MetricGold: Leveraging Text-To-Image Latent Diffusion Models for Metric Depth Estimation
Ansh Shah, K Madhava Krishna
TL;DR
This work tackles monocular metric depth estimation by exploiting the rich priors of pretrained latent diffusion models. MetricGold reframes depth prediction as conditional denoising in a latent diffusion framework built on a Stable Diffusion backbone, incorporating a Depth VAE and a conditioned Denoising U-Net, and trains on photo-realistic synthetic data to achieve strong zero-shot generalization. Key contributions include (i) latent-space depth modeling with image-conditioned latents, (ii) log-depth representation to unify indoor and outdoor scales, and (iii) an efficient training protocol that completes on a single RTX 3090 in about two days. The approach yields sharper, more accurate metric depth estimates across diverse datasets, highlighting the practicality of diffusion priors for scalable, cross-domain depth estimation without real-world depth supervision.
Abstract
Recovering metric depth from a single image remains a fundamental challenge in computer vision, requiring both scene understanding and accurate scaling. While deep learning has advanced monocular depth estimation, current models often struggle with unfamiliar scenes and layouts, particularly in zero-shot scenarios and when predicting scale-ergodic metric depth.

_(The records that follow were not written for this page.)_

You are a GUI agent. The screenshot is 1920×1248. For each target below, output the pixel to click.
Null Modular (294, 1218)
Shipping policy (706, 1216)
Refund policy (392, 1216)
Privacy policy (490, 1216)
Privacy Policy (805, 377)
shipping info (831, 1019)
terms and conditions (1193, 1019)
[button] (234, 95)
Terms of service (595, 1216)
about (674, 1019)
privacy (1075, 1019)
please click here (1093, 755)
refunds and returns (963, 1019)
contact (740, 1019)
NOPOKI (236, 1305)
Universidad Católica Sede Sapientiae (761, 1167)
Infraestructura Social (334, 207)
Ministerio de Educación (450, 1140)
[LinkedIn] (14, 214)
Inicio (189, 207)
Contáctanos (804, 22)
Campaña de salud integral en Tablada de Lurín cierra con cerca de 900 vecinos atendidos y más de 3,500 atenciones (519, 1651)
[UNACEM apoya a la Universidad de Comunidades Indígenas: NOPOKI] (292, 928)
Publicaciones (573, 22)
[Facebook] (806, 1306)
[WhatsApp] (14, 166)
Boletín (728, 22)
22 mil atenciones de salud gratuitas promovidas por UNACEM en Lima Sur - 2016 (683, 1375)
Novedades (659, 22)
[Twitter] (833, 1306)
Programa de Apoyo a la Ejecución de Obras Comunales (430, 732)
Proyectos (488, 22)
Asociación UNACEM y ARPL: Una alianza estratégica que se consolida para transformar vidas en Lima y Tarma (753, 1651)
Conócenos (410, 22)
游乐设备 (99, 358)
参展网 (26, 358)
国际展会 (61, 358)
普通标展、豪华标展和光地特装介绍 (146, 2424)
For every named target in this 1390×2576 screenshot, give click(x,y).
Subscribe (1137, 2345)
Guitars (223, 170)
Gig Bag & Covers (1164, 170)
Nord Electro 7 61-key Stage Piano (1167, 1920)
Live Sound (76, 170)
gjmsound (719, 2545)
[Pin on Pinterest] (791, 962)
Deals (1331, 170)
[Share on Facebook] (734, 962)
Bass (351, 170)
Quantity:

We present MetricGold, a novel approach that harnesses generative diffusion model's rich priors to improve metric depth estimation. Building upon recent advances in MariGold, DDVM and Depth Anything V2 respectively, our method combines latent diffusion, log-scaled metric depth representation, and synthetic data training. MetricGold achieves efficient training on a single RTX 3090 within two days using photo-realistic synthetic data from HyperSIM, VirtualKitti, and TartanAir. Our experiments demonstrate robust generalization across diverse datasets, producing sharper and higher quality metric depth estimates compared to existing approaches.